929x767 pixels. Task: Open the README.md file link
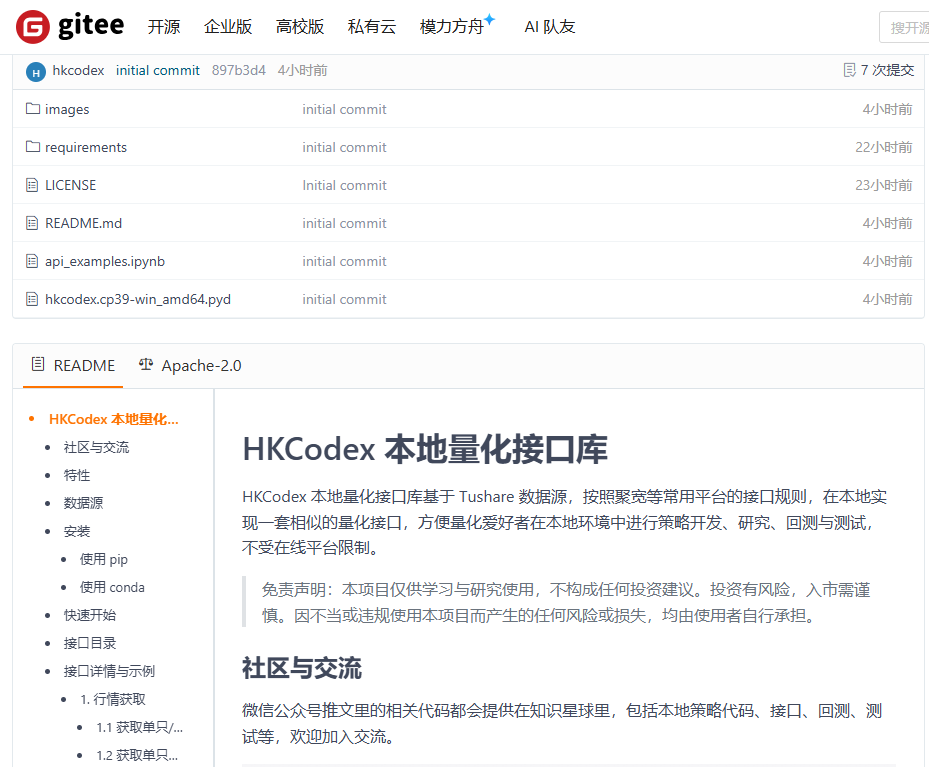tap(83, 223)
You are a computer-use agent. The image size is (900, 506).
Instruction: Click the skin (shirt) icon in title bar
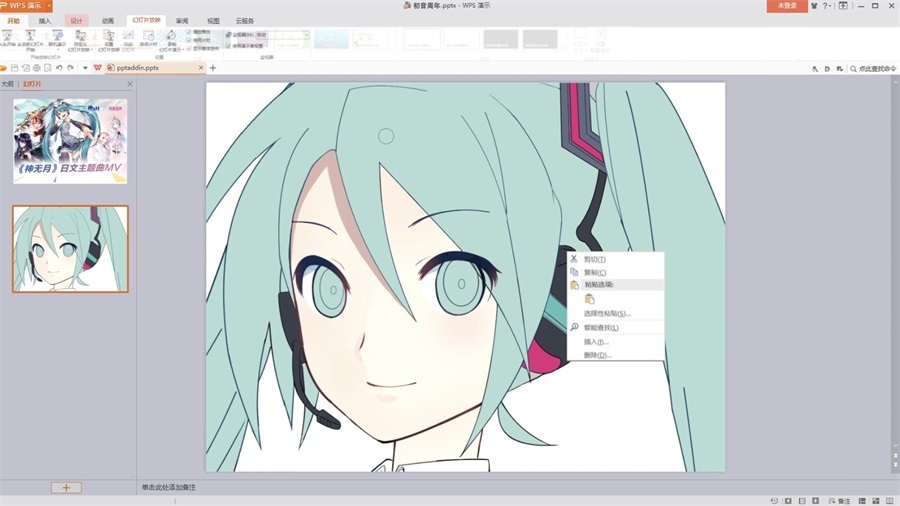coord(814,6)
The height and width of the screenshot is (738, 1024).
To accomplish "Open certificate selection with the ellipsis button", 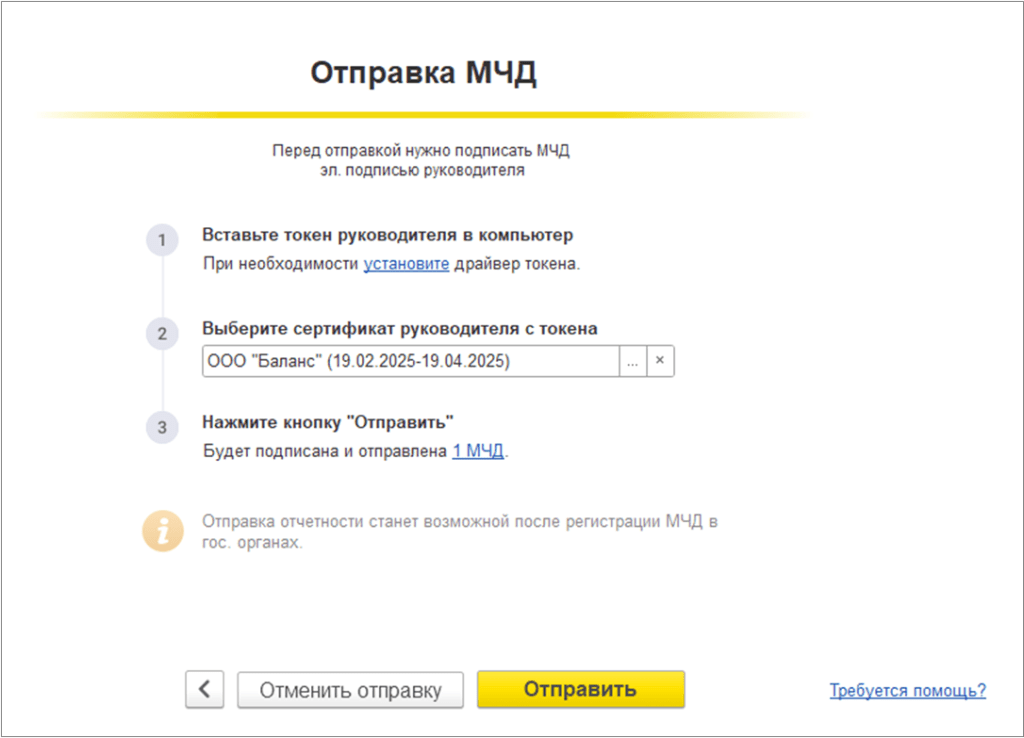I will pyautogui.click(x=632, y=362).
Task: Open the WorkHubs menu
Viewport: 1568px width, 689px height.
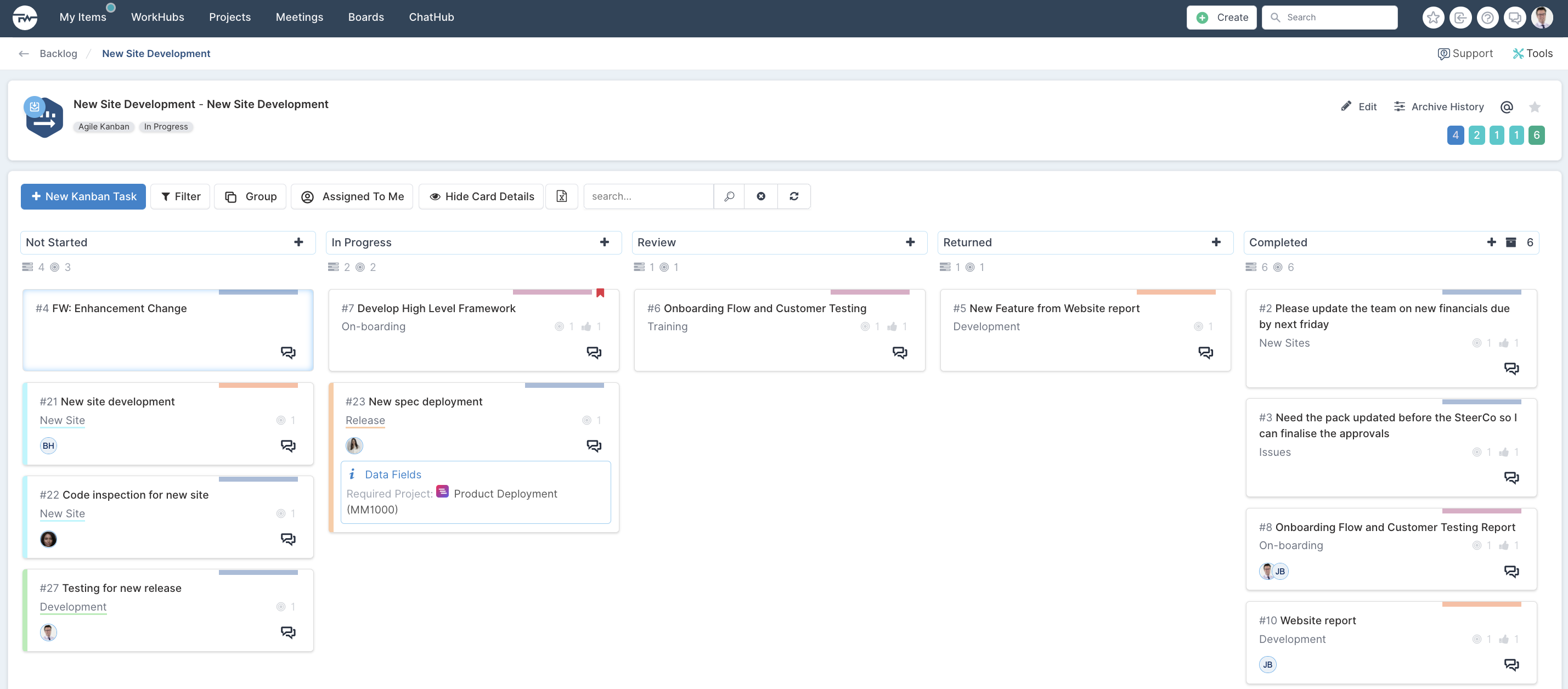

_ _ _ _

Could you return every line from the entries above in which the string "width" occurs?

● SOLVED EXERCISE:
The height and width of the screenshot is (738, 1024).
Viewport: 1568px width, 689px height.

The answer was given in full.